What you are asked to do - The expected output is an exact copy of the lines from the one containing "This screenshot has height=952, width=1020." to the final line below, minus any pictures.

Collected data -
===============
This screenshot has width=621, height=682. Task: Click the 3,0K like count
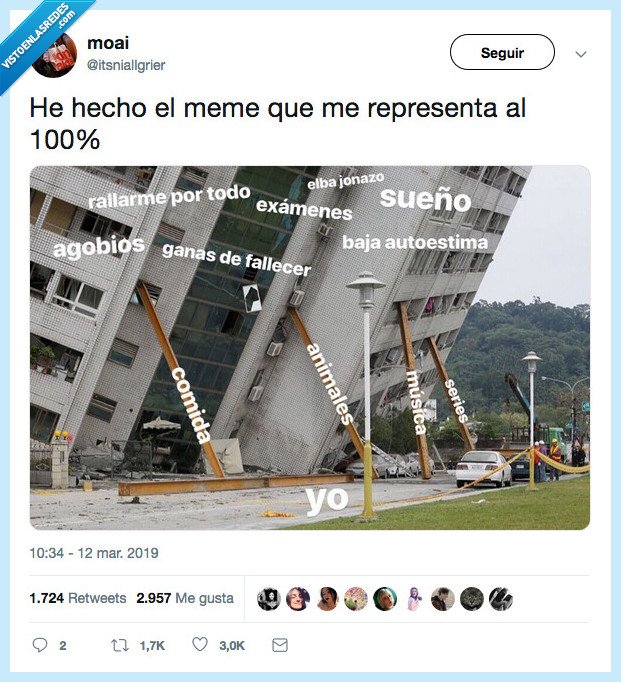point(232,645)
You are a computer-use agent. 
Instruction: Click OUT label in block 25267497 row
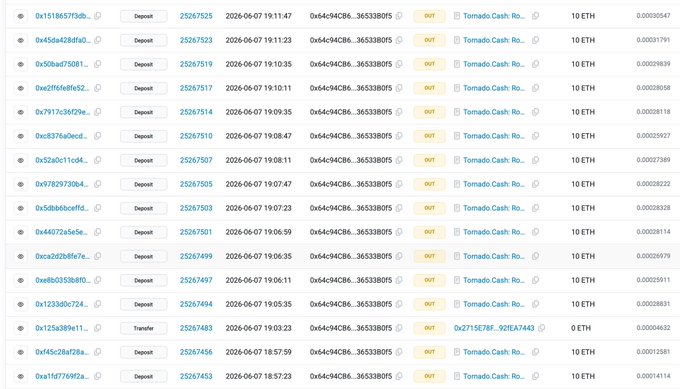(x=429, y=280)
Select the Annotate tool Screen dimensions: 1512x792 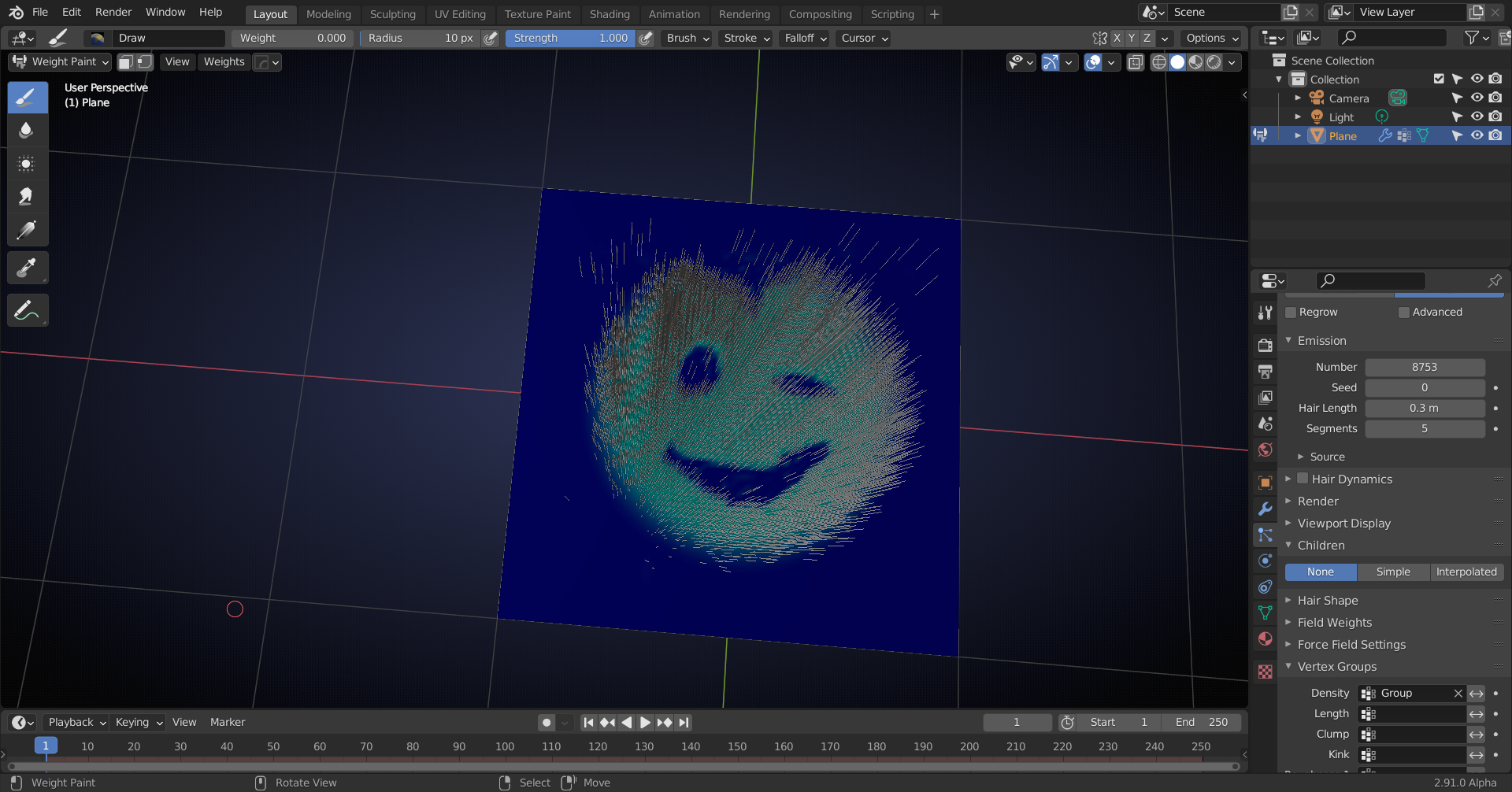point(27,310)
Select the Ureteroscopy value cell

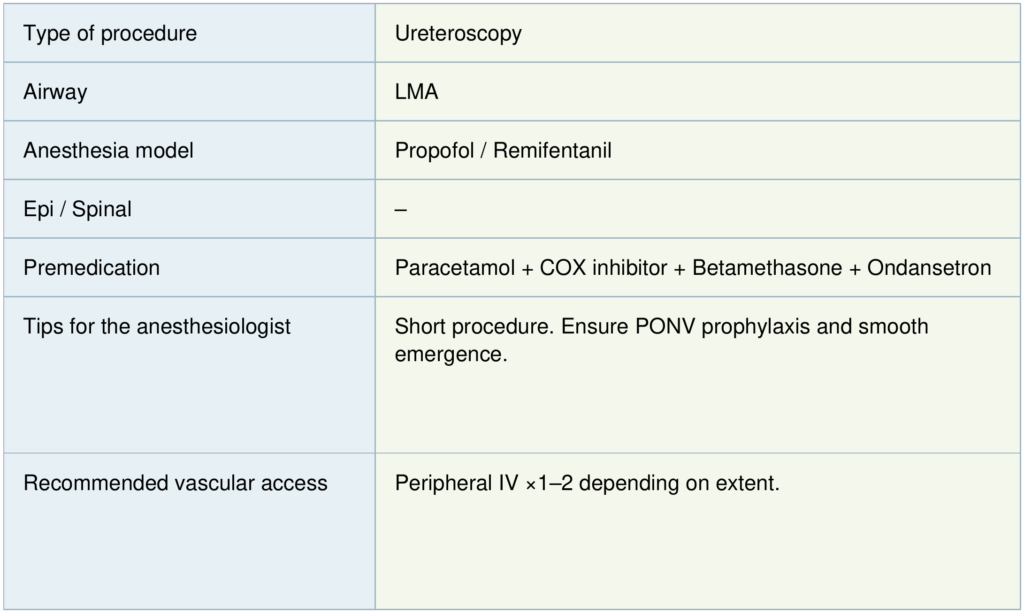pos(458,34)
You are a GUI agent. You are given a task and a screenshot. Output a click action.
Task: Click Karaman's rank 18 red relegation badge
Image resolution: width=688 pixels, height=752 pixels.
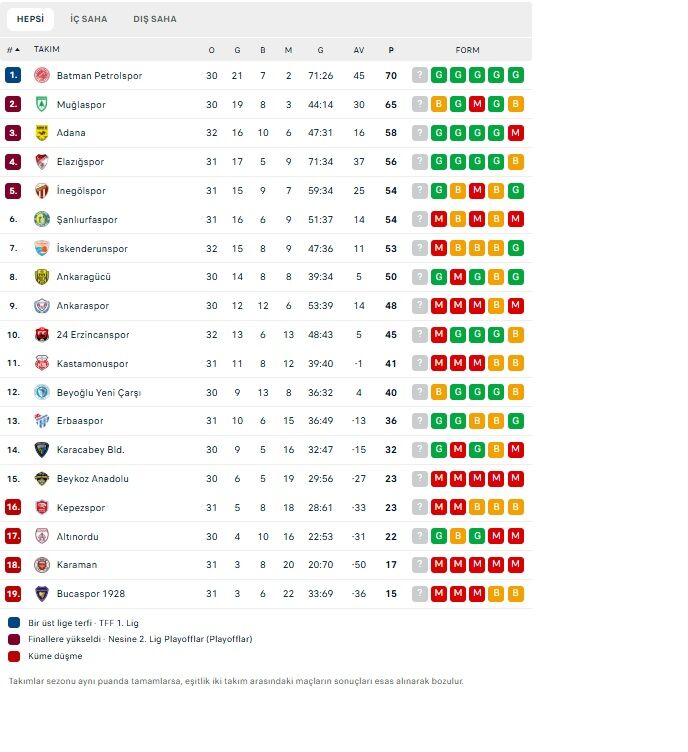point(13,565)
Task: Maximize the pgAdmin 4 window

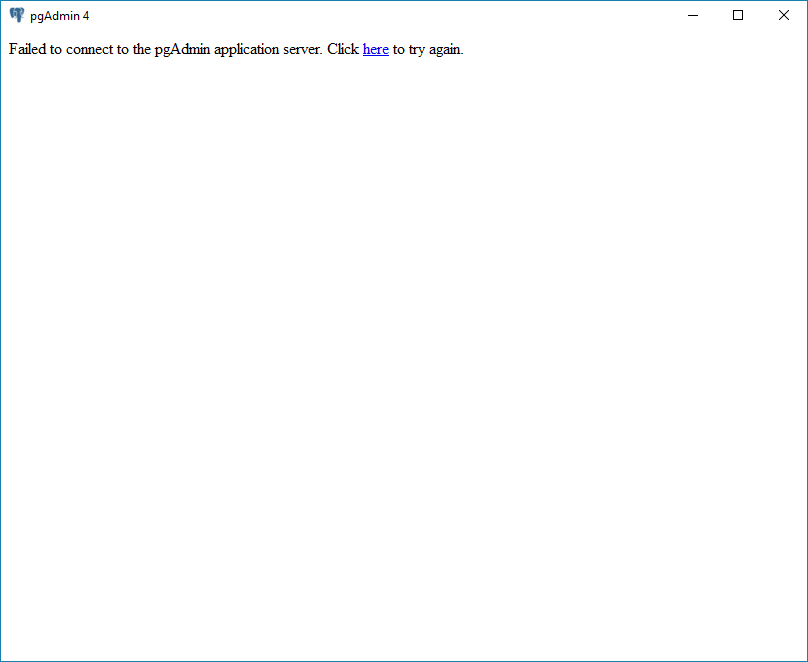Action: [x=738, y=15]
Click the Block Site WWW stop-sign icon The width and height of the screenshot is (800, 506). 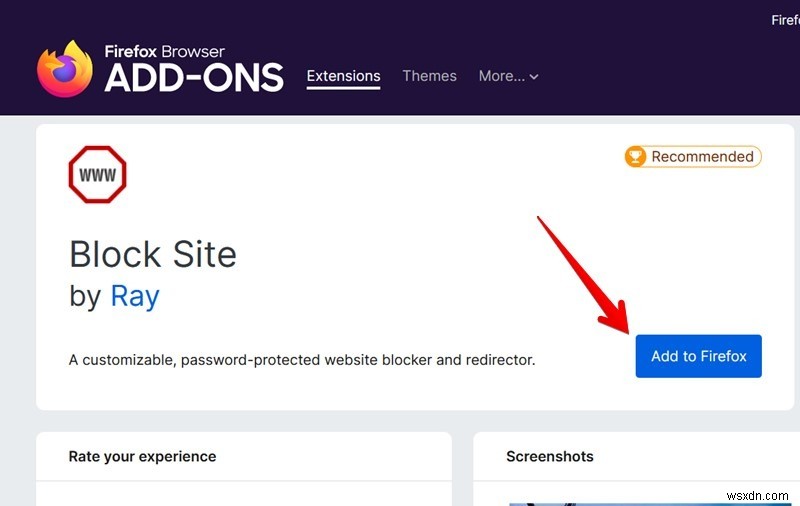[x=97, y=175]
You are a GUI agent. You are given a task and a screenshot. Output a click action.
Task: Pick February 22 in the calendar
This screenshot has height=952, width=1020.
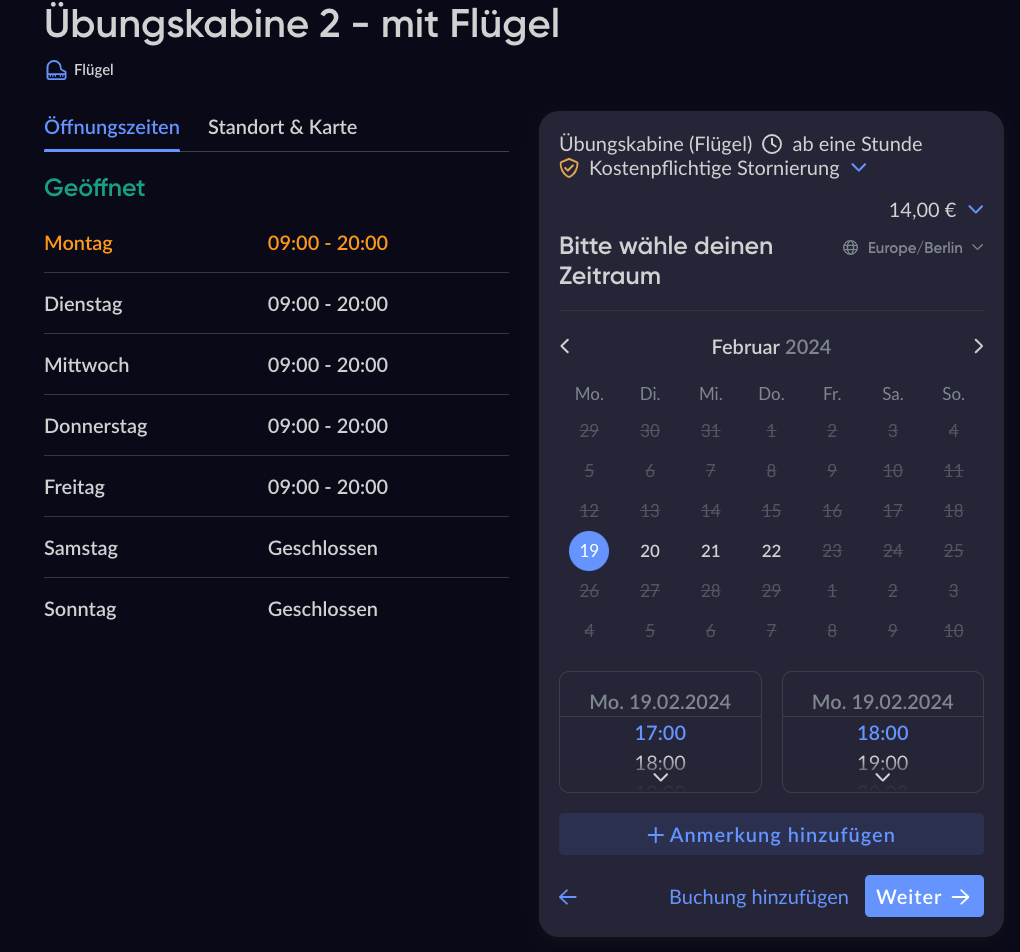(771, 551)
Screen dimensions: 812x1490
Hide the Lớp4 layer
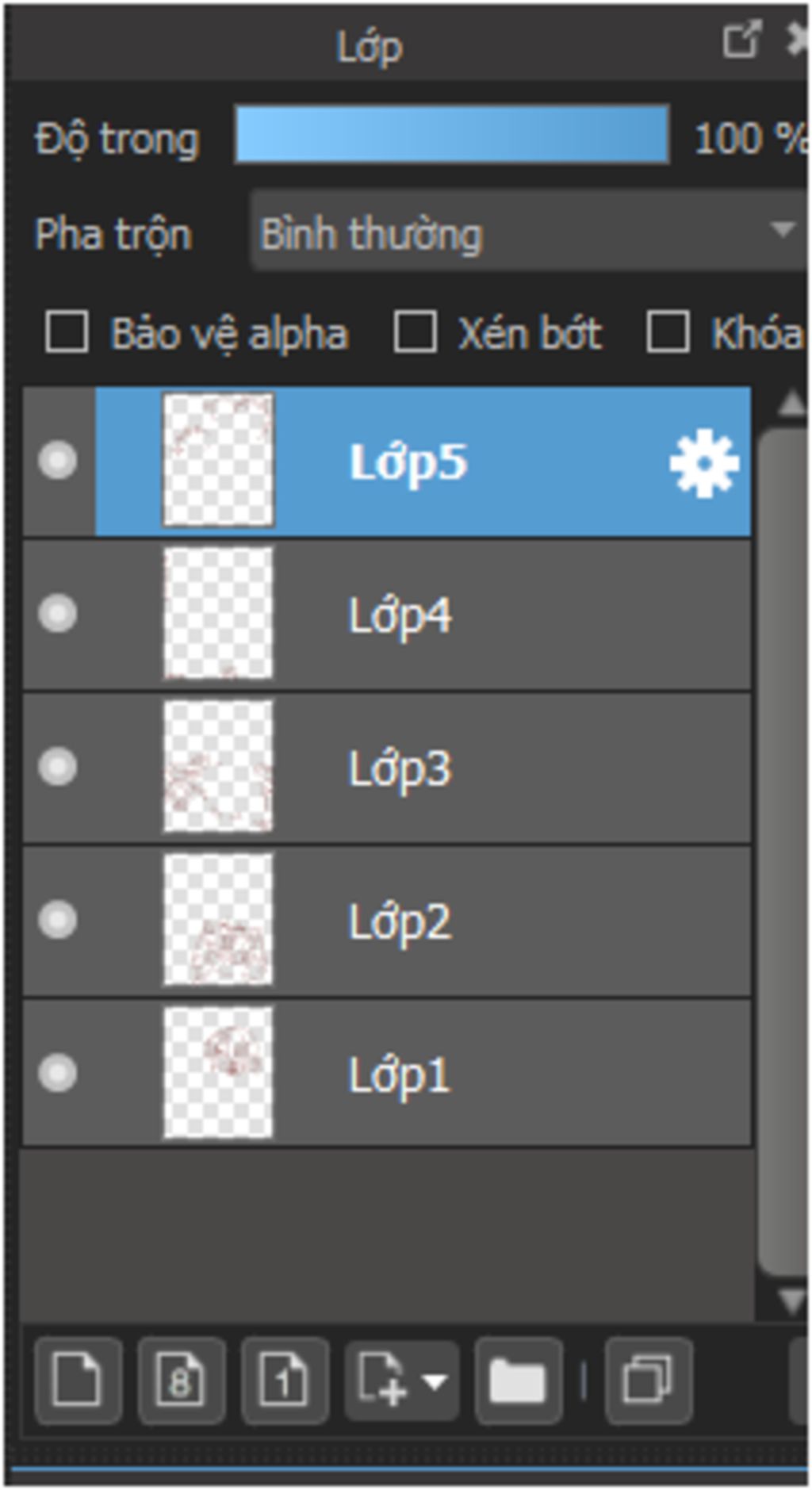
===============
Solution for this task -
This screenshot has height=952, width=1020.
(771, 551)
Screen dimensions: 812x1490
Hide the Lớp4 layer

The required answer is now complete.